» Your task:
Exactly the lines from the one containing "Tap the share icon in the place card" through the end of the data, and nothing more, should be retyped; pictures stay out.

Saved data entries
━━━━━━━━━━━━━━━━━━━━━━━━━━━━━━

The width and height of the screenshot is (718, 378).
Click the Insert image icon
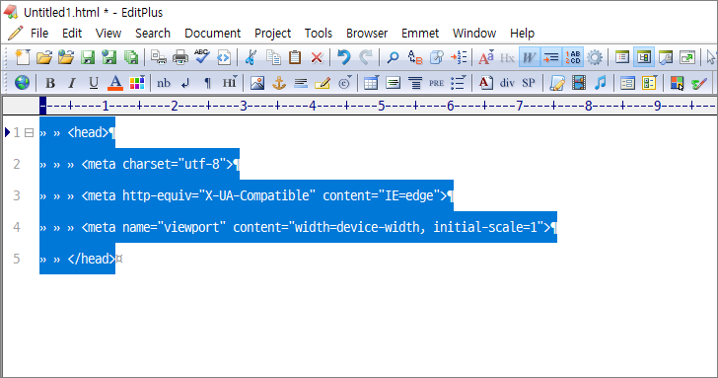pos(256,83)
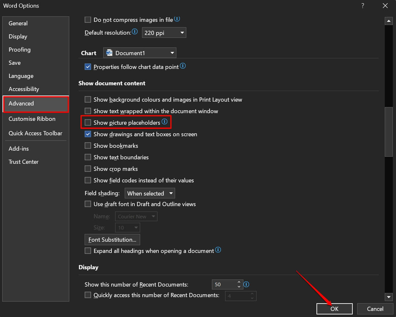Click the info icon next to Default resolution
This screenshot has height=317, width=396.
pyautogui.click(x=135, y=32)
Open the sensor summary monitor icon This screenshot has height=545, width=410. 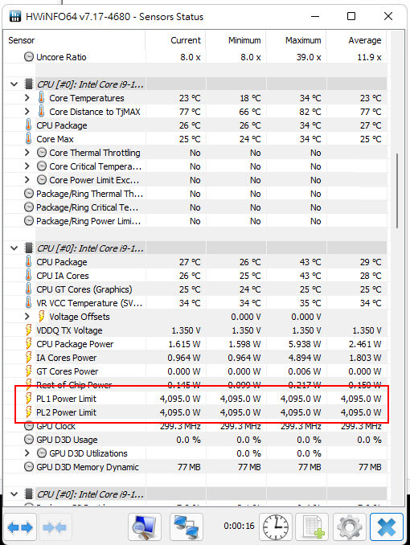click(x=145, y=527)
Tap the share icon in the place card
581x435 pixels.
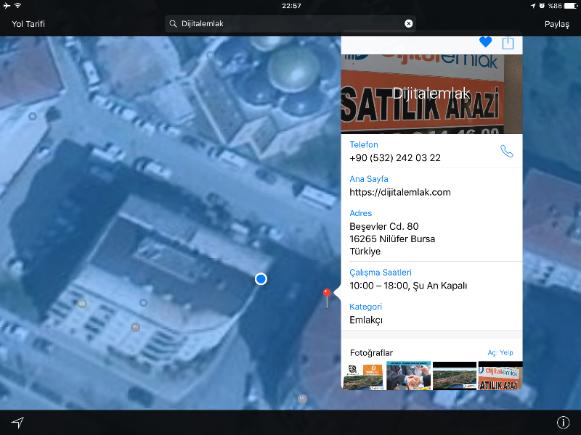(x=508, y=42)
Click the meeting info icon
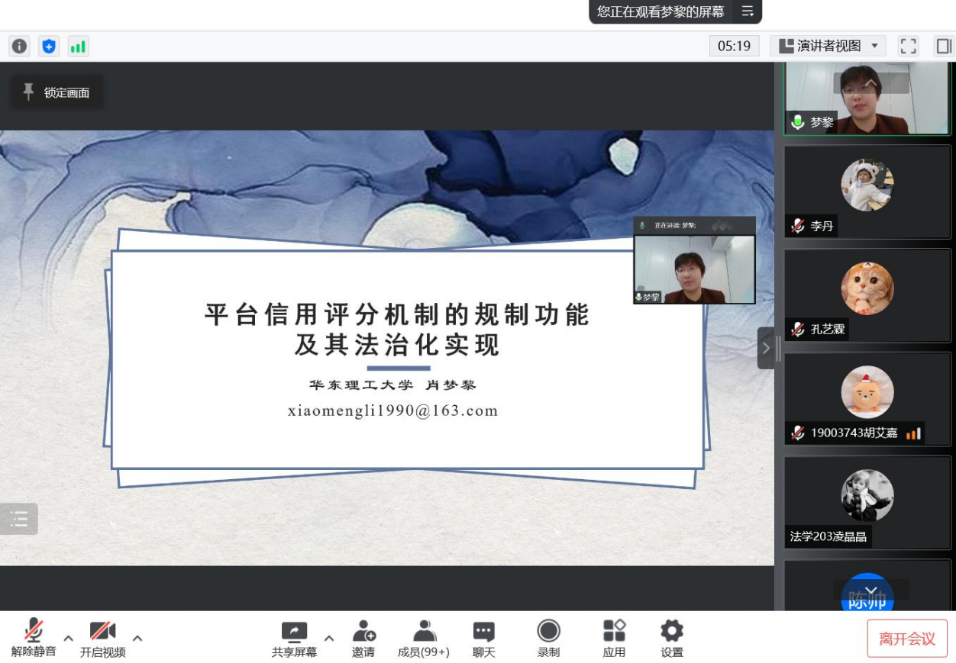The width and height of the screenshot is (956, 663). point(19,47)
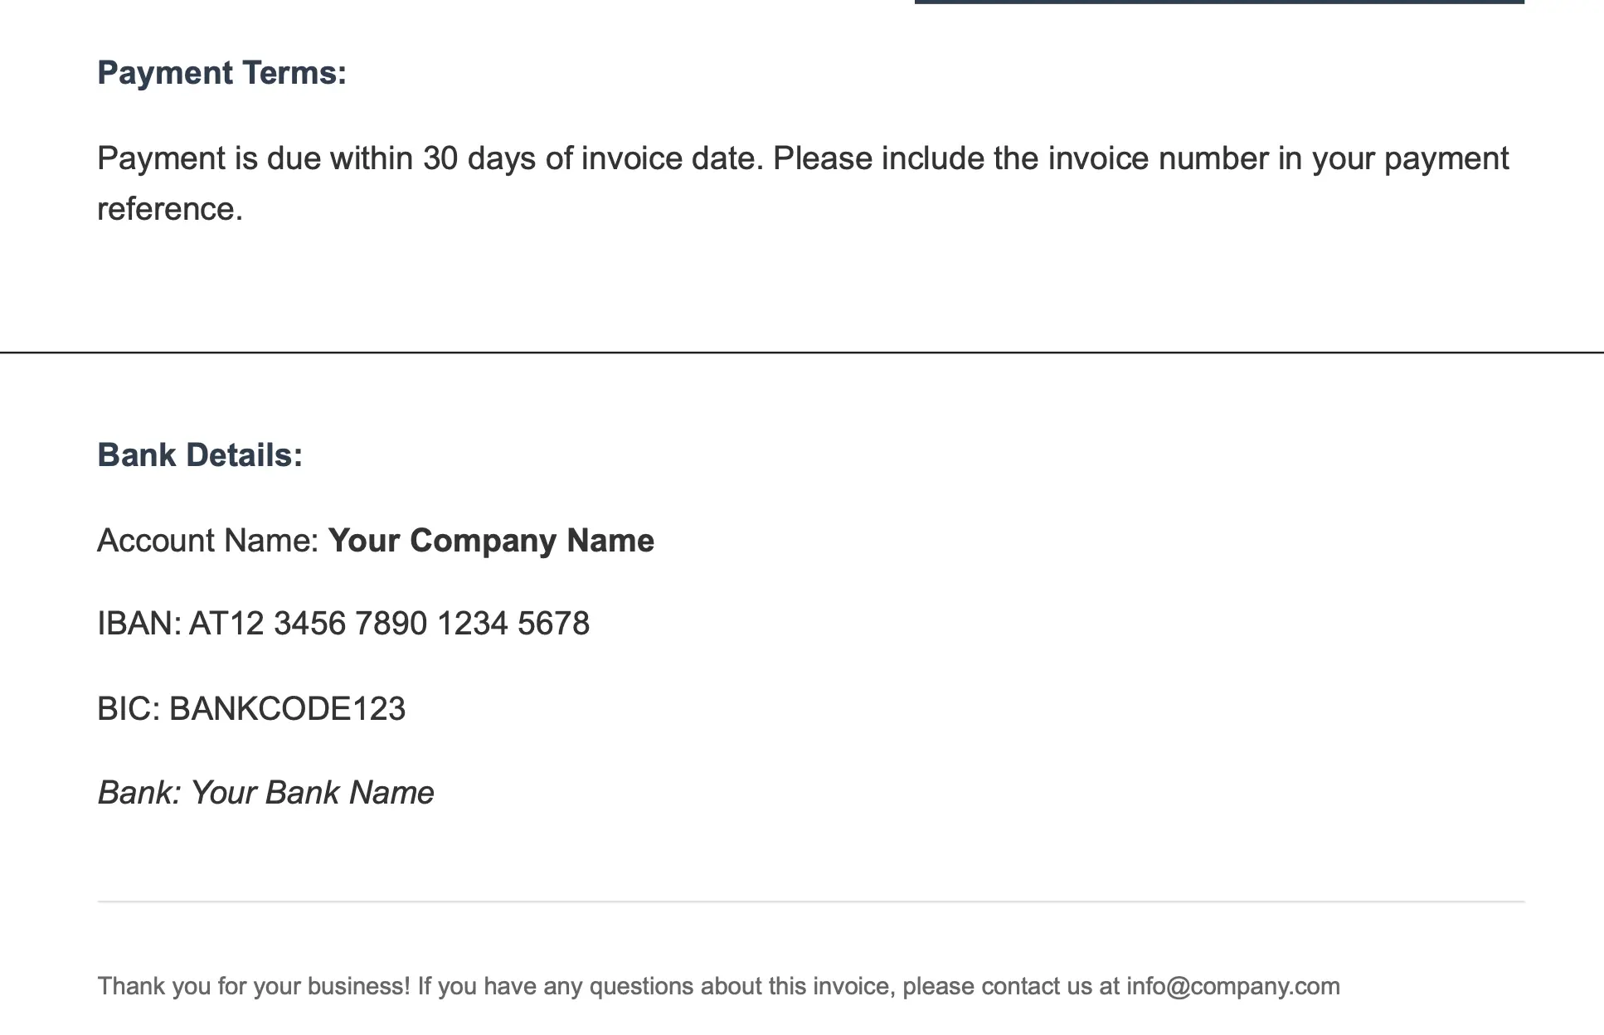Screen dimensions: 1604x1035
Task: Select the bold Your Company Name text
Action: pyautogui.click(x=491, y=541)
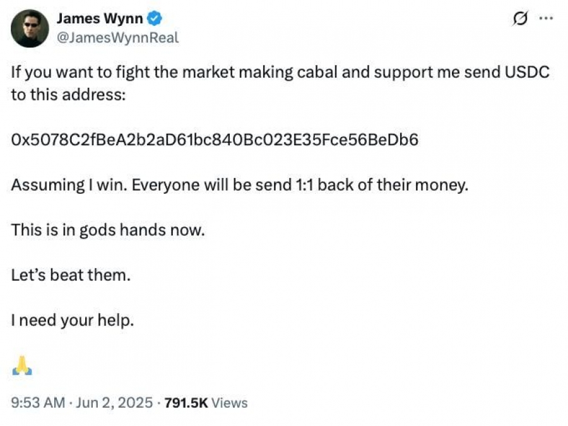Click the Jun 2, 2025 post date
This screenshot has width=568, height=426.
pos(114,403)
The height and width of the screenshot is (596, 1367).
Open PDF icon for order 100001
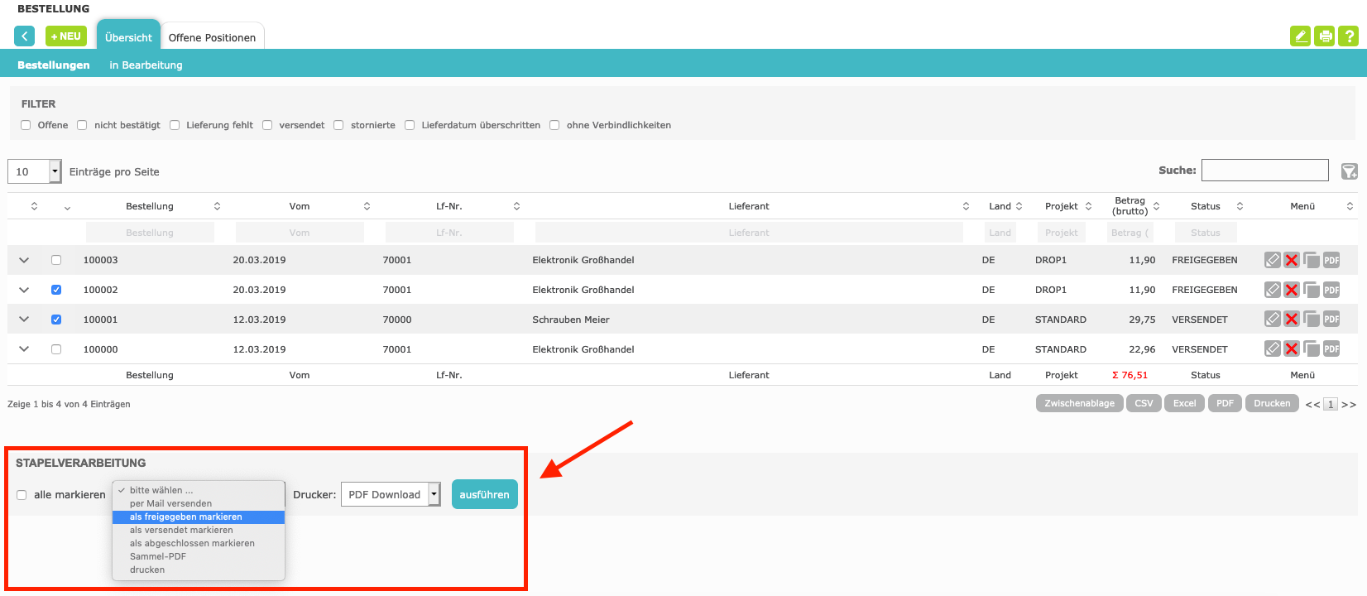point(1331,320)
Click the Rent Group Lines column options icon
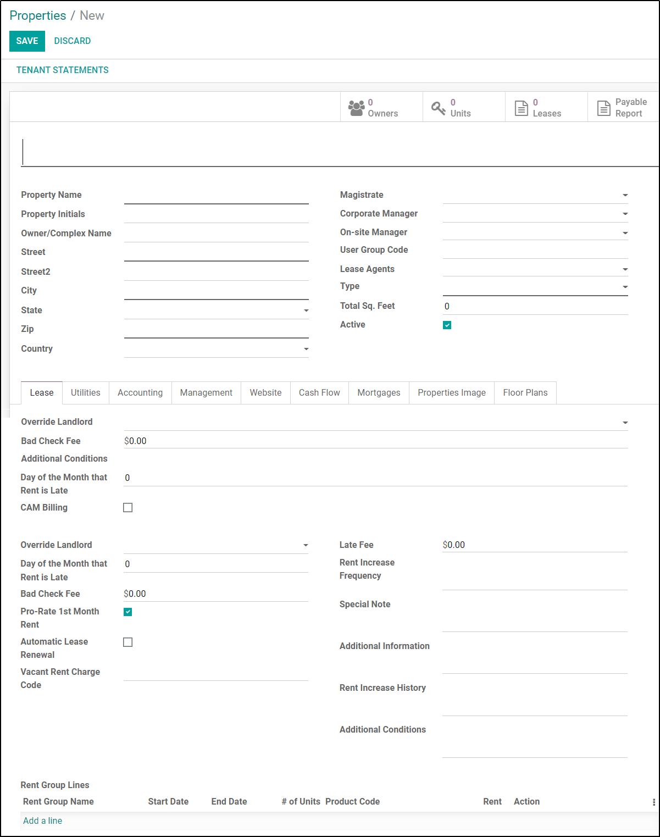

━━━━━━━━━━━━━━━━━━━━━━━━━━━━━━

» Solution for this task:
Tap the share icon in the place card
581x435 pixels.
(x=508, y=42)
Click the meeting info icon
The width and height of the screenshot is (956, 663). point(19,47)
Screen dimensions: 1604x1035
Task: Select the bold Your Company Name text
Action: pyautogui.click(x=491, y=541)
Click the Jun 2, 2025 post date
This screenshot has width=568, height=426.
pos(114,403)
The height and width of the screenshot is (596, 1367).
Open PDF icon for order 100001
point(1331,320)
Click the Rent Group Lines column options icon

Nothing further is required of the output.